Airport employees being trained to intercept sex trafficking
Monique O. Madan The Miami Herald
Employees at Miami International Airport were trained Thursday to identify and respond to children who are being sexually exploited.
Fifty workers attended a sex-trafficking training session given by Miami-Dade police and personnel from PortMiami and MIA. The workshop is aimed at keeping watch on the tens of thousands of daily passengers who walk through the airport.
South Florida is one of the 13 major trafficking hubs in the country, according to the FBI.
Most recently, on Feb. 17, two men — former Miami Beach Police officer Lavont Flanders Jr., 41, of Miami Gardens, and Emerson Callum, 45, of Miami — were sentenced to life in prison for sex trafficking after they lured unsuspecting women to South Florida, slipped them drugs, taped them performing sex acts and sold the images to pornographers.
Last spring, advocates with Kristi House — a nonprofit that helps sexually abused victims — said they wanted to prevent child victims from being trafficked through unprepared South Florida airports.

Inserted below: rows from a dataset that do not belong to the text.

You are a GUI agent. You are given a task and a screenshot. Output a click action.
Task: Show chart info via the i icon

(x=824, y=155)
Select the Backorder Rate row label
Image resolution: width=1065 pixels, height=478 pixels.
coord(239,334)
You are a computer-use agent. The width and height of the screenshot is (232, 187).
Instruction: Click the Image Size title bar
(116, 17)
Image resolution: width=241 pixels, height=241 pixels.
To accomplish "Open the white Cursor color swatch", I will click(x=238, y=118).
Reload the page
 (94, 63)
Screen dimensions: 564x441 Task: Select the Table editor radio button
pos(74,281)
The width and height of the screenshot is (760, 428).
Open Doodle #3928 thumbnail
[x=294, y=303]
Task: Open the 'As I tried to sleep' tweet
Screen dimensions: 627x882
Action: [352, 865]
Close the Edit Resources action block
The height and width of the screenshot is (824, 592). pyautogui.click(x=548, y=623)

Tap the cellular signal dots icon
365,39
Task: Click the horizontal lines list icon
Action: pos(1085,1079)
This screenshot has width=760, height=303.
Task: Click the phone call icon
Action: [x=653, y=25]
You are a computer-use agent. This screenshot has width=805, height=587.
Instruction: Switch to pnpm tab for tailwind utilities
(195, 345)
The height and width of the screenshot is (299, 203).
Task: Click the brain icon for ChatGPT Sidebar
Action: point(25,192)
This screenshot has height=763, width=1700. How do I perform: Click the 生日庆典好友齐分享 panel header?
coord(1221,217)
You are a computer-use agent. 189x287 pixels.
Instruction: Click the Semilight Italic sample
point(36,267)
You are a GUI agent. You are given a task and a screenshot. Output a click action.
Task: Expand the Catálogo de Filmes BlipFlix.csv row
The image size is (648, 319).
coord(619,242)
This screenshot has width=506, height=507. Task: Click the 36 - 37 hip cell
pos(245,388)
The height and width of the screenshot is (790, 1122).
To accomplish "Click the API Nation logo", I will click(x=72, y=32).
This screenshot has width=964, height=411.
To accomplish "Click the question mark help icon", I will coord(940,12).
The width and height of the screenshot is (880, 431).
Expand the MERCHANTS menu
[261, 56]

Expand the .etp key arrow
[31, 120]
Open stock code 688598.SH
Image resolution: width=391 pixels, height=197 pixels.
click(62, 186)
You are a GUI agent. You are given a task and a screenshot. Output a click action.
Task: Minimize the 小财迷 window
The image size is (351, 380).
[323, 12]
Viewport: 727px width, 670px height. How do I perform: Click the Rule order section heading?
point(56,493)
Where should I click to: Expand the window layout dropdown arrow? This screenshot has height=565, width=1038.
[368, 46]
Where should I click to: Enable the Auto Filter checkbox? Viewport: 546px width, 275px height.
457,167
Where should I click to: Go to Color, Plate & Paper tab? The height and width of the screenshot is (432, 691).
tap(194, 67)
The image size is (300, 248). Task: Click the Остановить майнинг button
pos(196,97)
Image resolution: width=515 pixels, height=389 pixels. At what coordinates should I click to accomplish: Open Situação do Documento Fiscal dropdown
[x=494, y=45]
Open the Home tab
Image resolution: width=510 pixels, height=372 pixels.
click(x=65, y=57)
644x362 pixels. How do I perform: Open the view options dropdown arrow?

MIA is one of the first U.S. airports to launch this type of training, according to Kristi House.
Miami-Dade County Commissioner Jose "Pepe" Diaz, led the sex-trafficking crackdown after he said he realized victims are taken across state lines or international borders through places like Miami International Airport and PortMiami.
About 293,000 young people in the United States are at risk of commercial sexual exploitation, according to Diaz’s legislation.
Experts describe these children as runaways who leave abusive and neglectful homes, becoming involved in prostitution for financial support or by force.